Confession: I willingly let something watch me every night while I sleep…which brings us to the next chapter in my Sleep Series! In Part I of this series, I discussed the various sleep stages. In Part II, I analyzed how light and color affect these stages. Now it’s time to look at a way you can actually track these stages! And all you need is your (presumably smart) phone.
SLEEP CYCLE APP
Sleep Cycle is, in my opinion, one of the coolest and intuitive apps out there. Available on the iTunes store for a mere 99c, it currently has 4.5 stars out of 75,025 ratings. I feel like that’s pretty legit. The Sleep Cycle app uses the iPhone motion sensors to monitor your movement throughout the night, in order to chart your sleep cycles, and do some pretty nifty stuff with that info. At the time of this writing, I have used Sleep Cycle for 641 nights, equating to 33.4 weeks worth of time in bed. Oh hey! My average time in bed is 8.5 hours. Solid!
By knowing what phase of sleep you are currently “in,” sleep cycle can wake you up at the end of a sleep cycle, rather than in the middle. This prevents feelings of grogginess. Basically, you tell the app when you MUST be up by, and it will wake you up sometime (within 30 minutes) before then. Ironically enough, waking up a *smidge* earlier can make you less tired in the morning, if it’s at the end of a cycle. Timing is everything. You wake up easily and beautifully, feeling refreshed and ready to go. It’s kinda awesome.
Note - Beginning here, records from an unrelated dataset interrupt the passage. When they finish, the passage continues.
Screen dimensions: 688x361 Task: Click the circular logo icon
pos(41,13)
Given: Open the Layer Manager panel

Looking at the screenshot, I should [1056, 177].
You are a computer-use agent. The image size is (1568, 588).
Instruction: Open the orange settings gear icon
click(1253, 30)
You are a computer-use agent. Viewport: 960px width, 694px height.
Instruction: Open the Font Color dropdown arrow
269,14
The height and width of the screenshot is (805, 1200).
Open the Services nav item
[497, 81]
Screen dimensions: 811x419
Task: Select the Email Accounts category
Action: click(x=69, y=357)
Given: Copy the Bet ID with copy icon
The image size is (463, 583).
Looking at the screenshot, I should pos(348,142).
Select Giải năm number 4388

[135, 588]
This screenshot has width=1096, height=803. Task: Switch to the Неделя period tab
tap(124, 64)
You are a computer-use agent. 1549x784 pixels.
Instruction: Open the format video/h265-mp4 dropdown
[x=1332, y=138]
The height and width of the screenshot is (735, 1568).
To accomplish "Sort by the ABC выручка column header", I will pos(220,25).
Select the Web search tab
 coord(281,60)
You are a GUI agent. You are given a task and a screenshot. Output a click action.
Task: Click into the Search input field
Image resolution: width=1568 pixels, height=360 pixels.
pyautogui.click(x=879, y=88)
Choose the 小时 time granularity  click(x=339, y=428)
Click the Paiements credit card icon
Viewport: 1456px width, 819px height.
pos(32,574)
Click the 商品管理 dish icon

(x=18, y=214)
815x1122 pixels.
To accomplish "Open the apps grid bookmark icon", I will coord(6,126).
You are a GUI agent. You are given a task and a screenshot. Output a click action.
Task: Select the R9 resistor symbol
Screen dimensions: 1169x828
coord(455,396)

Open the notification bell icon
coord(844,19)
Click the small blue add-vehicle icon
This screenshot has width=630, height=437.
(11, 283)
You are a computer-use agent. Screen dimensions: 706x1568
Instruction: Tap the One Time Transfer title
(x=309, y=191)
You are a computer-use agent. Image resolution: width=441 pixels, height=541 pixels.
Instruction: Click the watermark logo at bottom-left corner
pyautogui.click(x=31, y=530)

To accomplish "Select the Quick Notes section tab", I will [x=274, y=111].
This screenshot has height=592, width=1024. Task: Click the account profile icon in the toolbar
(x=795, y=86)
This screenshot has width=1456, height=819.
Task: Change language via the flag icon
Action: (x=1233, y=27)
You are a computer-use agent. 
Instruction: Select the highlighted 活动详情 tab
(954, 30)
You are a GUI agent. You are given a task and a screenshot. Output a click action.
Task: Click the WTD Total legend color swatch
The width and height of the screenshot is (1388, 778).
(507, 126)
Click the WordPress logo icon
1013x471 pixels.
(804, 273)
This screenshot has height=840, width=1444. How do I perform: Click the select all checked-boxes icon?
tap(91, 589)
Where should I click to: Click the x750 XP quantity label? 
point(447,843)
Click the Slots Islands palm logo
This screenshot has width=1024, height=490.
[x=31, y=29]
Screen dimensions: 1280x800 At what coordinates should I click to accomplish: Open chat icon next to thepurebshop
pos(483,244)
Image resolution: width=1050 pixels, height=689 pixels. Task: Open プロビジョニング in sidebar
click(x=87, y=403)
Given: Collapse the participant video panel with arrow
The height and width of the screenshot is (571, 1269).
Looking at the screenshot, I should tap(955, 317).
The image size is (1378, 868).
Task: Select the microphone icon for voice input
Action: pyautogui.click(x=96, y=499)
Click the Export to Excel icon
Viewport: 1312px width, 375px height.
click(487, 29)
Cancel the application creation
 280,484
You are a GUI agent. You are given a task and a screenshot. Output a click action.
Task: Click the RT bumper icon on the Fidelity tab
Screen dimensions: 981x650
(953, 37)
What I find particularly interesting, is you have the opportunity to choose from quite a few soothing wake up sounds. Even though these are quiet and peaceful, and even though I now wear ear plugs while sleeping, I still easily wake up to the soft sounds of Sleep Cycle. (In high school I could literally sleep through blaring alarms.) The “snooze” aspect of Sleep Cycle is also “smart,” and adjusts timing to make sure you wake up by your necessary time.
Track Sleep Factors
Upon waking, the Sleep Cycle app generates a cool chart showing your levels of sleep and stages from the night prior. It notes your total sleep duration, and rates your sleep quality. Sleep Cycle also lets you create customizable factors that you feel may affect your sleep (i.e.: caffeine, alcohol, meal timing, stress, supplements, etc.), so you can track them accordingly. Before going to bed, you check off the ones you did that day, and the app calculates how these factors affect your sleep over time. The factors I personally currently chart are the following (prepare yourself!): drank coffee, drank tea, ate late, worked out, stressful day, drank wine early, drank wine late, melatonin, benadryl, natural calm, coconut oil, ketogenic day, high protein, low protein, high carb, working early next day, not working early next day, 5-htp, valerian, kava kava, skullcap, theanine, MCT, gelatin
The Double Edged Sword?
There is one slight downside to using the Sleep Cycle app. I actually ceased usage of the app for a few months, when I realized the sleep quality percentage rating influenced my perception of energy levels throughout the day. This is a psychological effect shown in studies, to be discussed in part 4 of this series! (I have since restarted using the app). As a side note, after updating a few months ago, I noticed the app began ranking my sleep quality as “better” in general. Instead of getting 70% sleep quality, I was getting a lot more in the 90% range. I’m wondering if the designers programmed the app with a sleep quality bias, realizing it would affect the user’s perception of sleep, thus leaving them more energetic and convinced of the positive influence of Sleep Cycle? Hmm….
P.S. Sleeping with your phone right by your head isn’t ideal. (Oh hey EMFs!). Put it on airplane mode.